I don't think so. I think he probably loves his country. He just has a strange way of showing it.
I don't know Speaker Boehner, but I get the feeling he's an old-fashioned pol, the kind of guy who would have been a big player in Tammany Hall machine politics in another era. The kind of guy who would hand out tobacco company checks on the House floor to members of Congress who had voted the "right" way, in fact.
But now Boehner is in a jam. He's stuck between the Tea Party and the Republican base, i.e., the very wealthy. To see where the Tea Party is coming from, check out a true moron named William Temple, chairman of Tea Party Founding Fathers. Temple is a yahoo who dresses in colonial clothing, as if he understood the first thing about history (or economics). Temple says the Tea Party will have a very simple rating system for politicians in 2012: if they vote to raise the debt ceiling, they get a score of 0. If they don't, they score 100.

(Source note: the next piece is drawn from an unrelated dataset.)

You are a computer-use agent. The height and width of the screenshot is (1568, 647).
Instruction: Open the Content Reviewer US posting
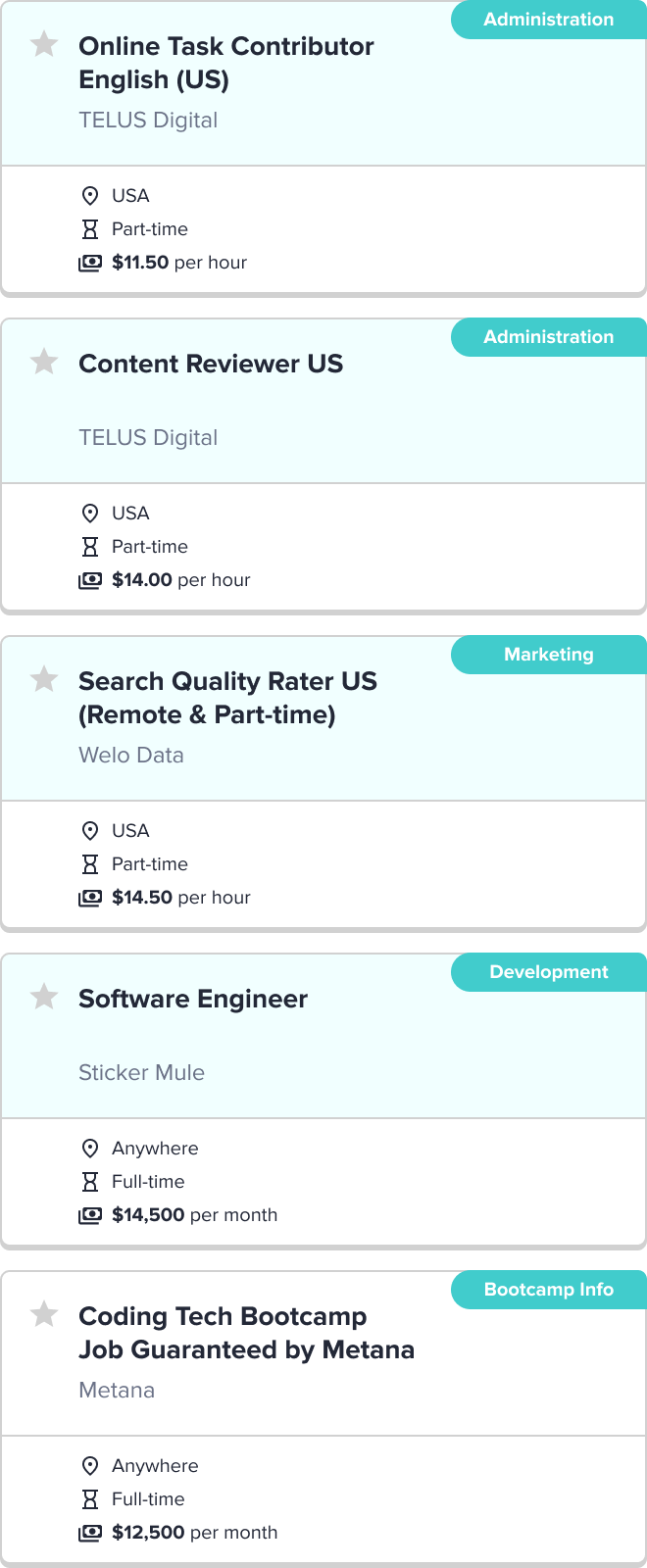(x=211, y=364)
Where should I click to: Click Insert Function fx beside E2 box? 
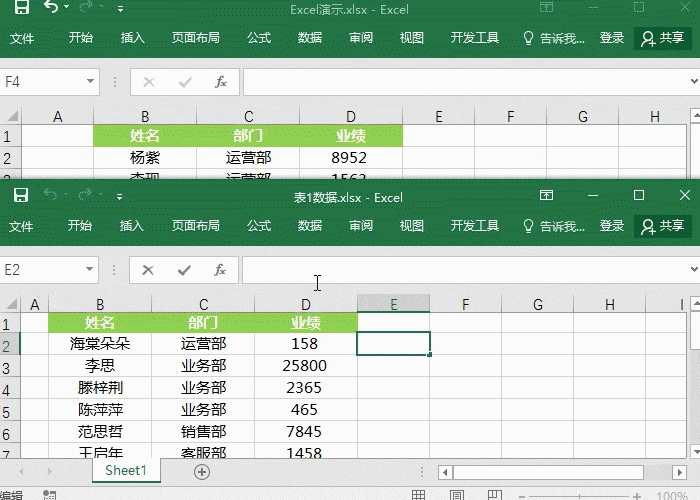220,270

Now, not raising the debt ceiling would be economically catastrophic for the country. The consequences would make the recession of 2008 look like a golden age. Temple's misguided "love" of his country looks a lot more like contempt, when you look at what he's really saying. And then he goes farther, offering politicians an out--if they demonstrate hatred for their fellow Americans, they might be able to skate on the debt ceiling thing.
So that's what Boehner has to contend with. In a season when dopes like Donald Chump are driving independents and rational thinkers away from the Republicans, he can't afford to lose the Tea Party, too.
But what the Tea Party wants is bad for the country. Not just a little bit bad...disastrously bad.
So Boehner appeared before a Wall Street audience today, and said this:
"Without significant spending cuts and reforms to reduce our debt, there will be no debt limit increase. And the cuts should be greater than the accompanying increase in debt authority the president is given."
Boehner went on to say he's talking about trillions of dollars in spending cuts.
He added, "The mere threat of tax hikes causes uncertainty for job creators -- uncertainty that results in less risk-taking and fewer jobs."
Now, he is wrong here on so many different levels it's hard to know where to begin.
The main thing is, we do not need trillions of dollars in cuts. Especially now. Now we need spending. We need jobs. We need to push the slender recovery in the right direction, not squash it just as it's getting started.
Later--after the economy is running more smoothly--we should look at the deficit. We should deal with it in a balanced way that includes increased revenue as well as decreased spending.
But now we have millions out of work, we have a housing market that can't get its legs under it. We need the government spending on infrastructure, on education, on R&D. We need a government that can push money into the economy, because nobody else is. And what causes uncertainty for those job creators is not the threat of tax hikes, it's the fact that customers aren't walking through their doors.
And it's the idea--just the threat, never mind the reality--that we might not raise the debt ceiling. That we might let the government of the United States default on its obligations.
That terrifies job creators, and it terrifies those folks on Wall Street Boehner was talking to.
Just to claim that he's going to refuse to raise it is bad for the economy. No sane person would do that. Not if he had any understanding of economics at all.
Unless... unless his one and only goal is crashing the economy enough to damage President Obama's reelection effort.
So I ask again... does Boehner love his country, or hate it? Does he want Americans to suffer in order to help his party's electoral chances?
The jury is still out. But it's not looking good.